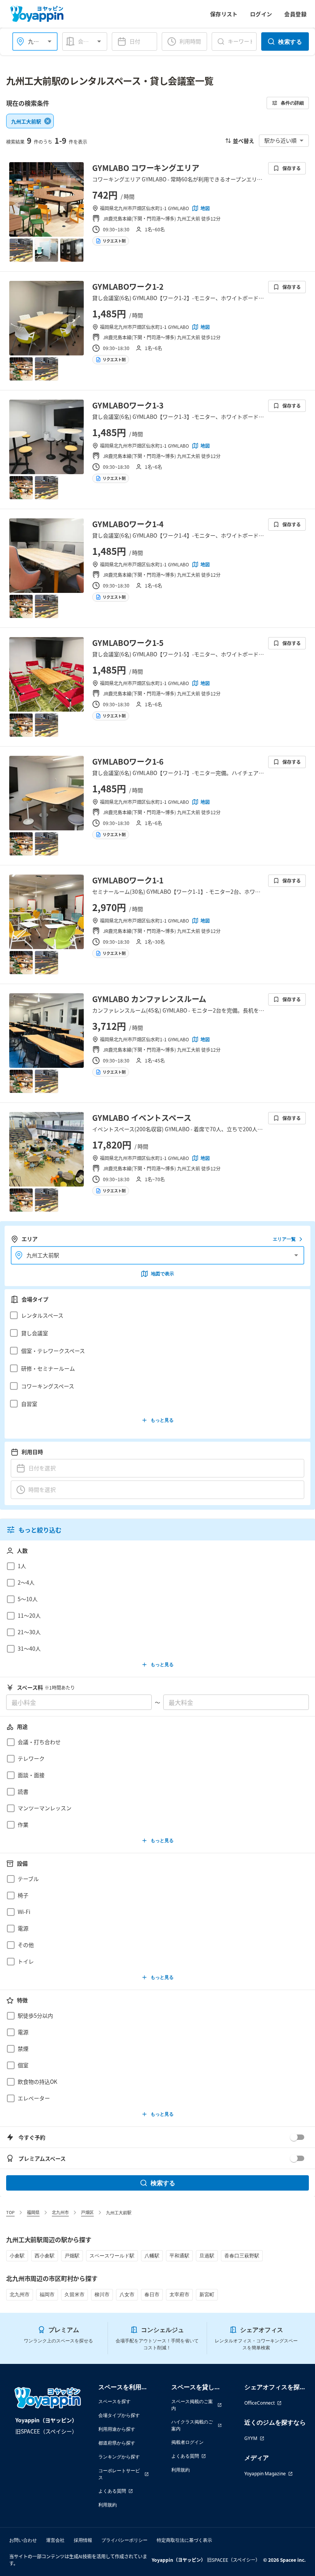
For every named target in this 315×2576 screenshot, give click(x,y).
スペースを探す (114, 2401)
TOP (10, 2212)
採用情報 (83, 2540)
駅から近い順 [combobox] (280, 140)
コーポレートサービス (119, 2474)
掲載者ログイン (187, 2442)
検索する (290, 41)
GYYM (250, 2438)
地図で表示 (162, 1273)
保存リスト (224, 14)
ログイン (261, 14)
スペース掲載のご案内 (192, 2405)
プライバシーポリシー (124, 2540)
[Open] (49, 41)
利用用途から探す (116, 2429)
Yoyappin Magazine (265, 2473)
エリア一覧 (284, 1239)
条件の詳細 (292, 103)
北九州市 (60, 2212)
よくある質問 (112, 2491)
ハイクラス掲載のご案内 (192, 2425)
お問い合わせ (23, 2540)
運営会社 (55, 2540)
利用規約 (107, 2504)
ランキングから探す (119, 2456)
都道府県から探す (116, 2443)
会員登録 (295, 14)
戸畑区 (87, 2212)
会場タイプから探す (119, 2415)
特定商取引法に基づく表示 (184, 2540)
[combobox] (91, 41)
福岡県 (33, 2212)
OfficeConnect (259, 2403)
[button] (155, 1315)
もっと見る (162, 1420)
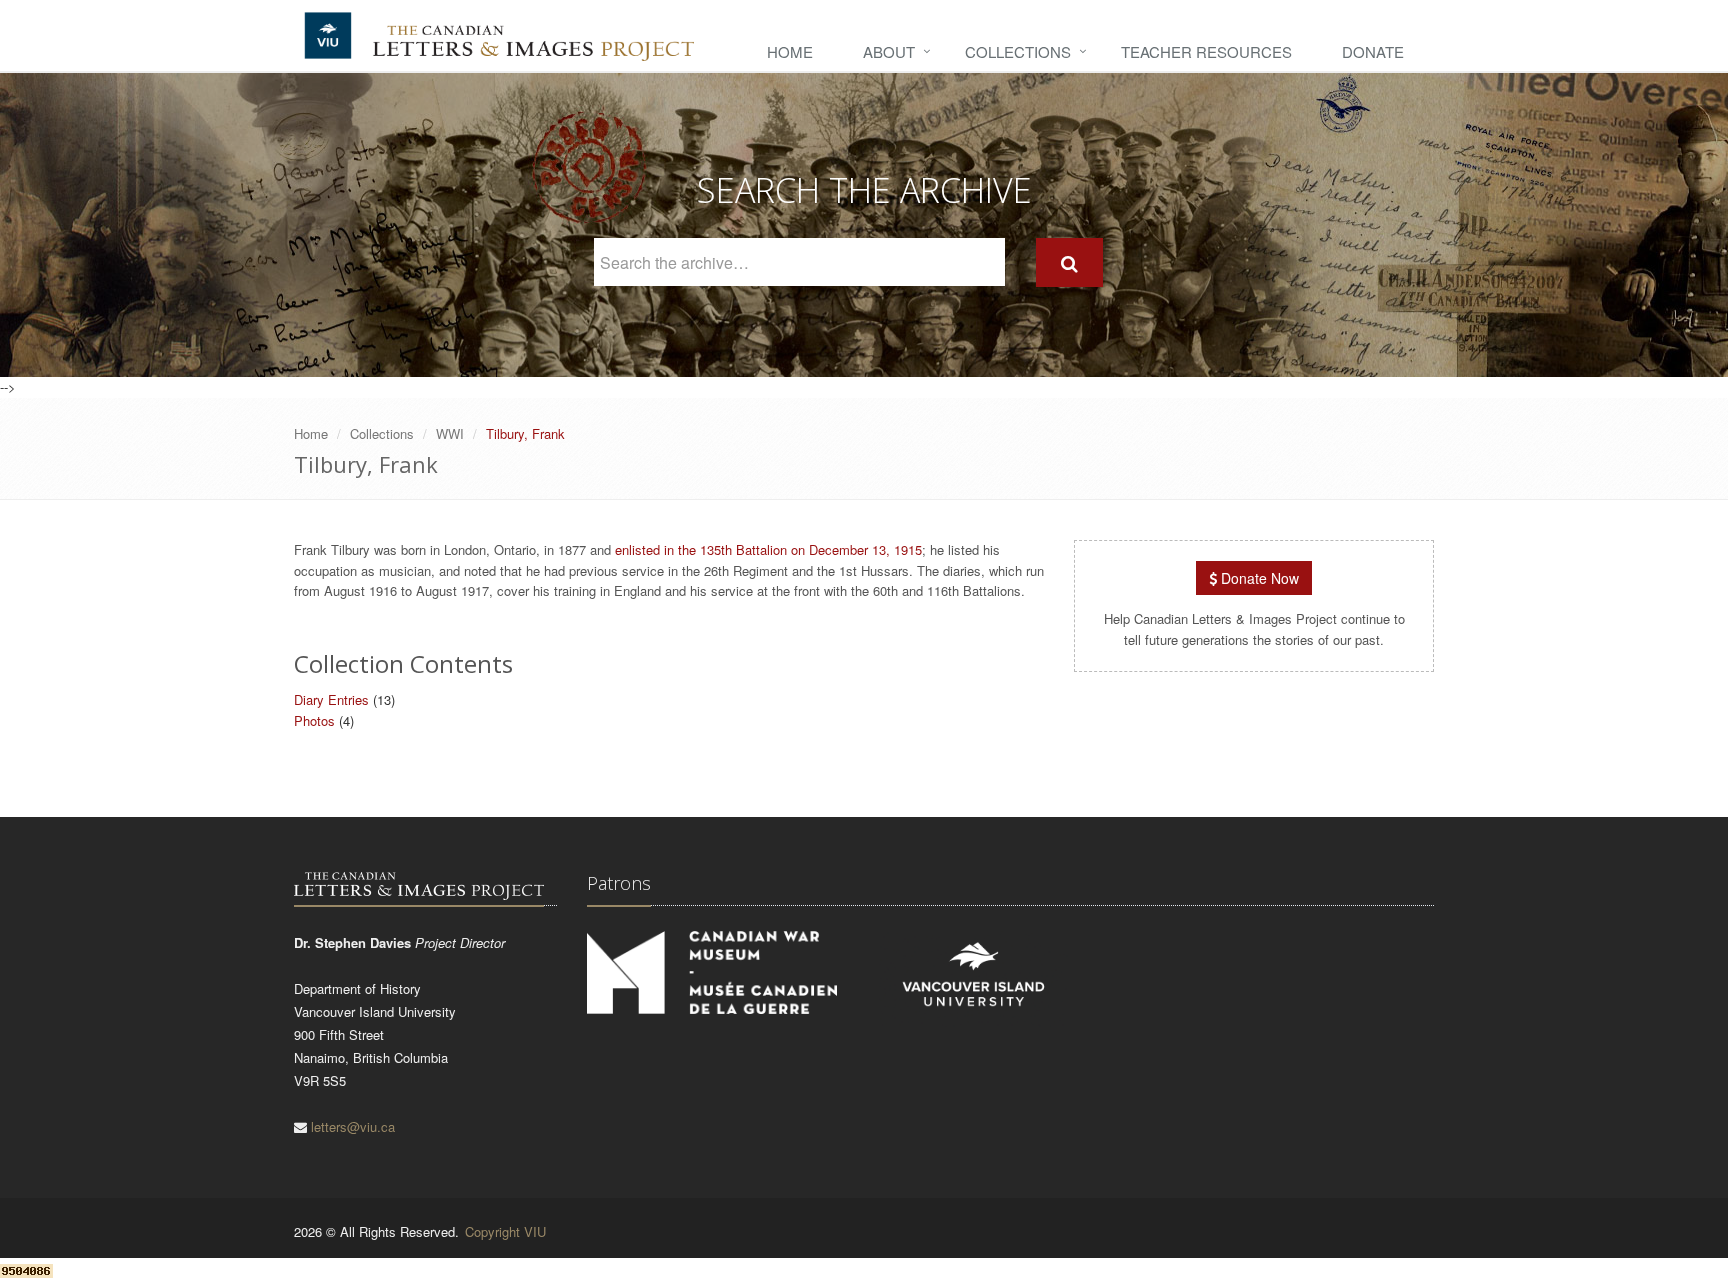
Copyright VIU (505, 1231)
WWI (450, 433)
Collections (1018, 51)
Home (790, 51)
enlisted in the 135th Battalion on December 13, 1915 (766, 549)
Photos (314, 720)
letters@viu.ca (353, 1126)
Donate (1373, 51)
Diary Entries (331, 699)
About (889, 51)
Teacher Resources (1206, 51)
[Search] (1069, 262)
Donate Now (1258, 578)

Aim of the exercise
Could you copy each line above exactly as written, minus any pictures?

Result of this exercise
For every named target in this 315×2576 screenshot, give click(x,y).
スペースを探す (114, 2401)
TOP (10, 2212)
採用情報 (83, 2540)
駅から近い順 [combobox] (280, 140)
コーポレートサービス (119, 2474)
掲載者ログイン (187, 2442)
検索する (290, 41)
GYYM (250, 2438)
地図で表示 (162, 1273)
保存リスト (224, 14)
ログイン (261, 14)
スペース掲載のご案内 (192, 2405)
プライバシーポリシー (124, 2540)
[Open] (49, 41)
利用用途から探す (116, 2429)
Yoyappin Magazine (265, 2473)
エリア一覧 (284, 1239)
条件の詳細 (292, 103)
北九州市 (60, 2212)
よくある質問 (112, 2491)
ハイクラス掲載のご案内 (192, 2425)
お問い合わせ (23, 2540)
運営会社 (55, 2540)
利用規約 (107, 2504)
ランキングから探す (119, 2456)
都道府県から探す (116, 2443)
会員登録 (295, 14)
戸畑区 (87, 2212)
会場タイプから探す (119, 2415)
特定商取引法に基づく表示 (184, 2540)
[combobox] (91, 41)
福岡県 (33, 2212)
OfficeConnect (259, 2403)
[button] (155, 1315)
もっと見る (162, 1420)
Copyright VIU (505, 1231)
WWI (450, 433)
Collections (1018, 51)
Home (790, 51)
enlisted in the 135th Battalion on December 13, 1915 (766, 549)
Photos (314, 720)
letters@viu.ca (353, 1126)
Donate (1373, 51)
Diary Entries (331, 699)
About (889, 51)
Teacher Resources (1206, 51)
[Search] (1069, 262)
Donate Now (1258, 578)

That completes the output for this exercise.